About this task
Which lines run from the line with "The width and" through the line with "Click the Record" in the entries below? Print them exactly, both ends included, and nothing more.
#### Material for this task
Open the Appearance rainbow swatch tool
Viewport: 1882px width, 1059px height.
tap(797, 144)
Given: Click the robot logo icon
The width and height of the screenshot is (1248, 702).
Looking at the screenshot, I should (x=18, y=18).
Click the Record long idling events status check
########
#### Material for this task
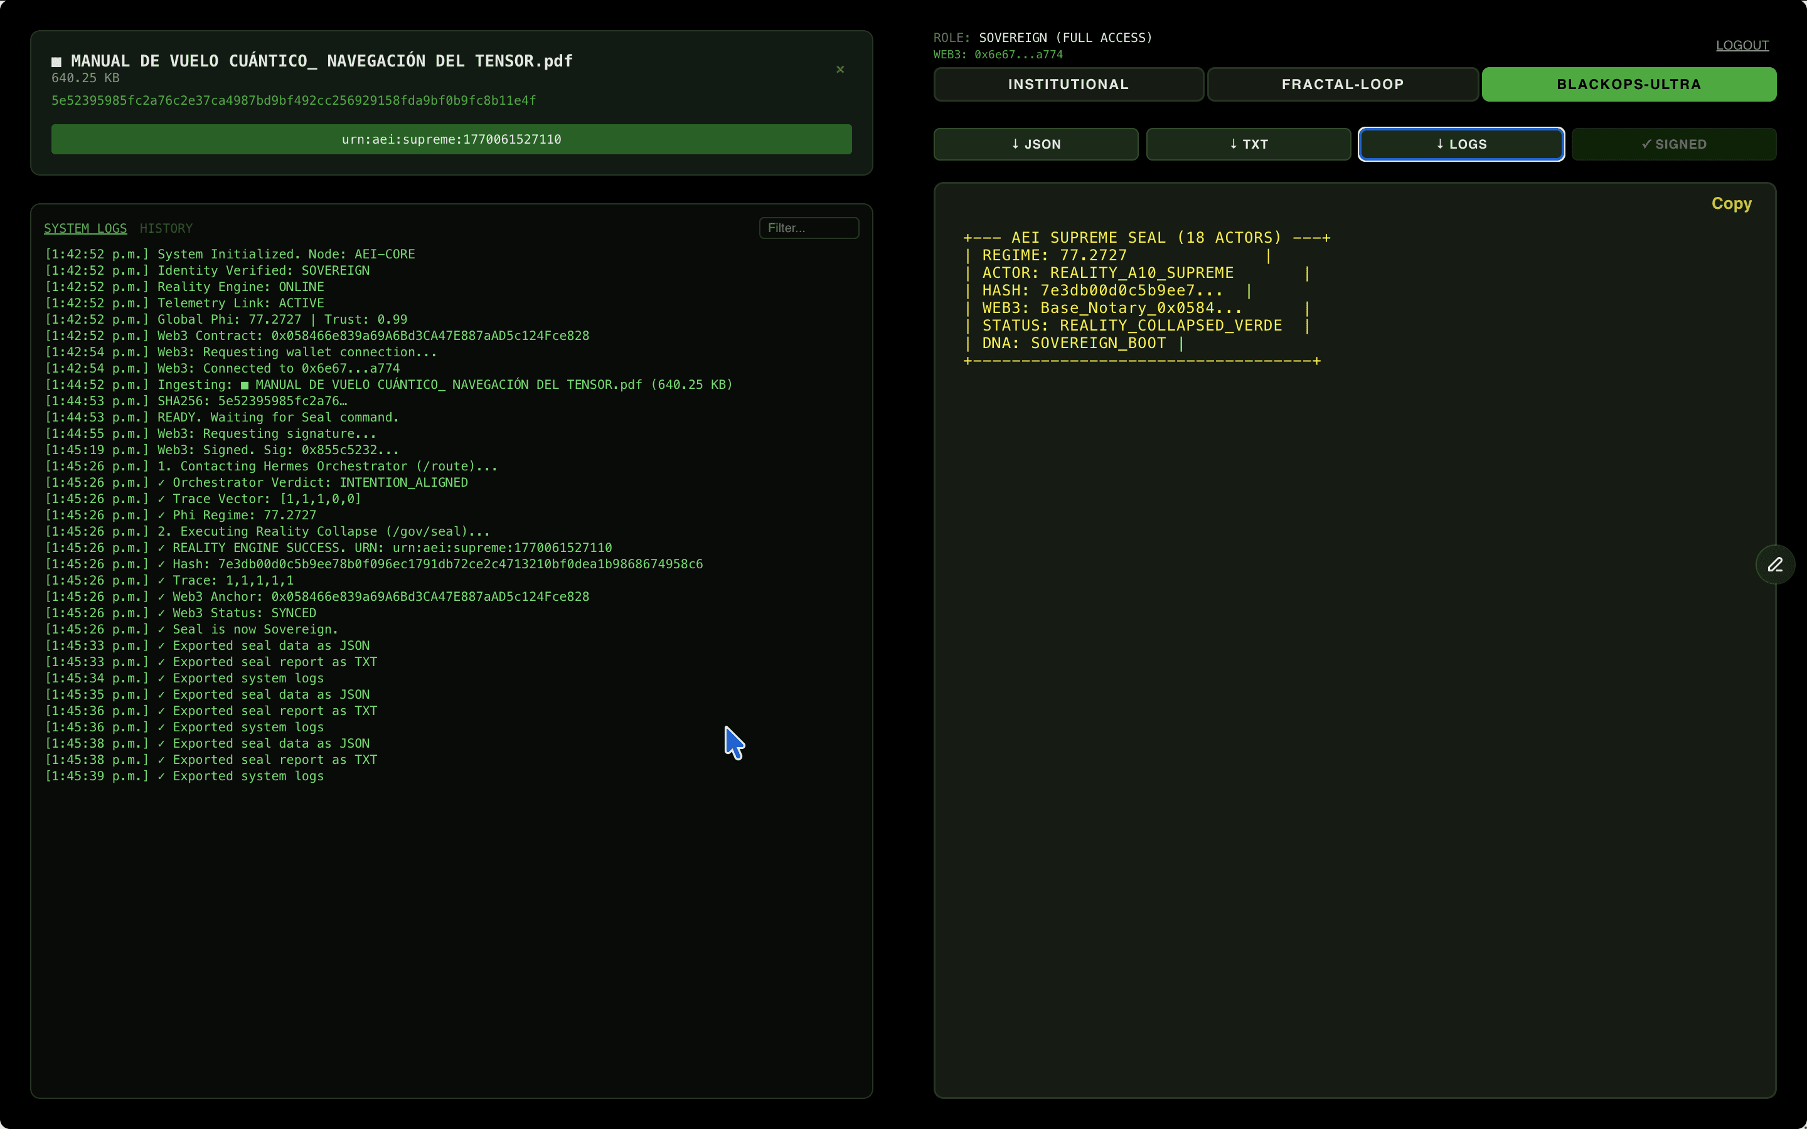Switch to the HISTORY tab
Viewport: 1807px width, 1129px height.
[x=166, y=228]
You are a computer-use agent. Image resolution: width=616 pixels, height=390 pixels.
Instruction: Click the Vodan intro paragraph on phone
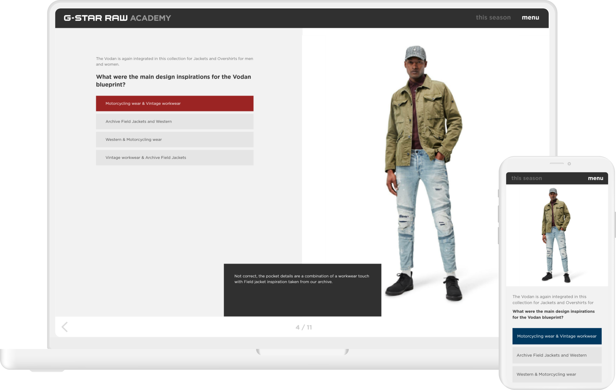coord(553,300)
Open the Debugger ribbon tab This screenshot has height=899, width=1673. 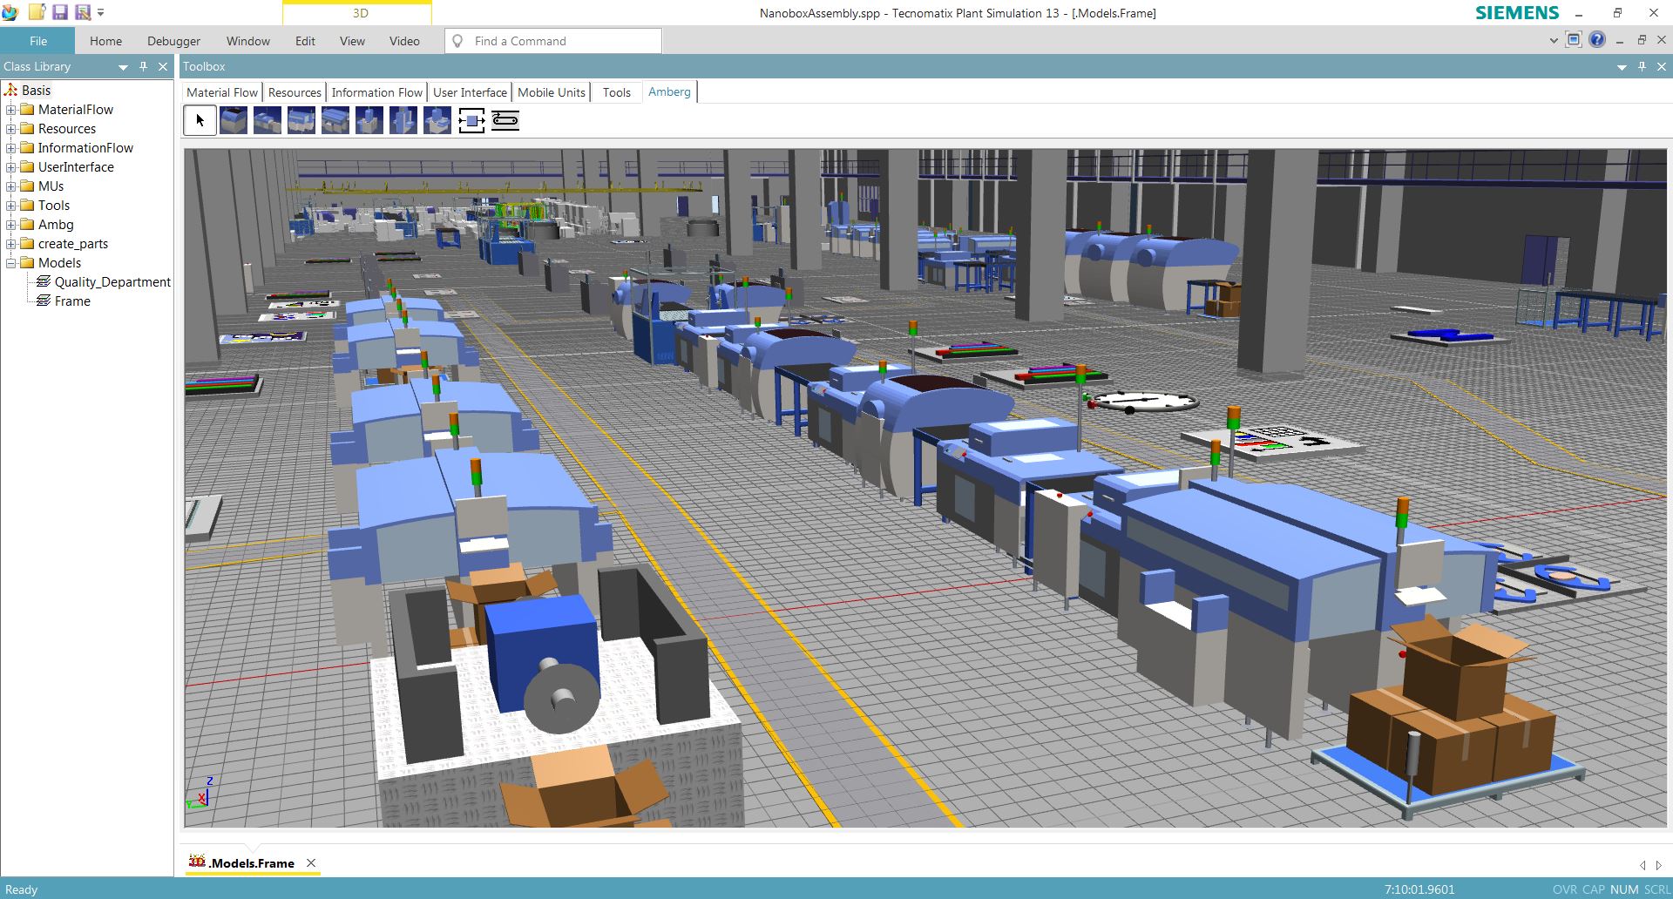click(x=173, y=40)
########
Solution to this task
The width and height of the screenshot is (1248, 702).
Looking at the screenshot, I should (x=18, y=18).
Click the Record long idling events status check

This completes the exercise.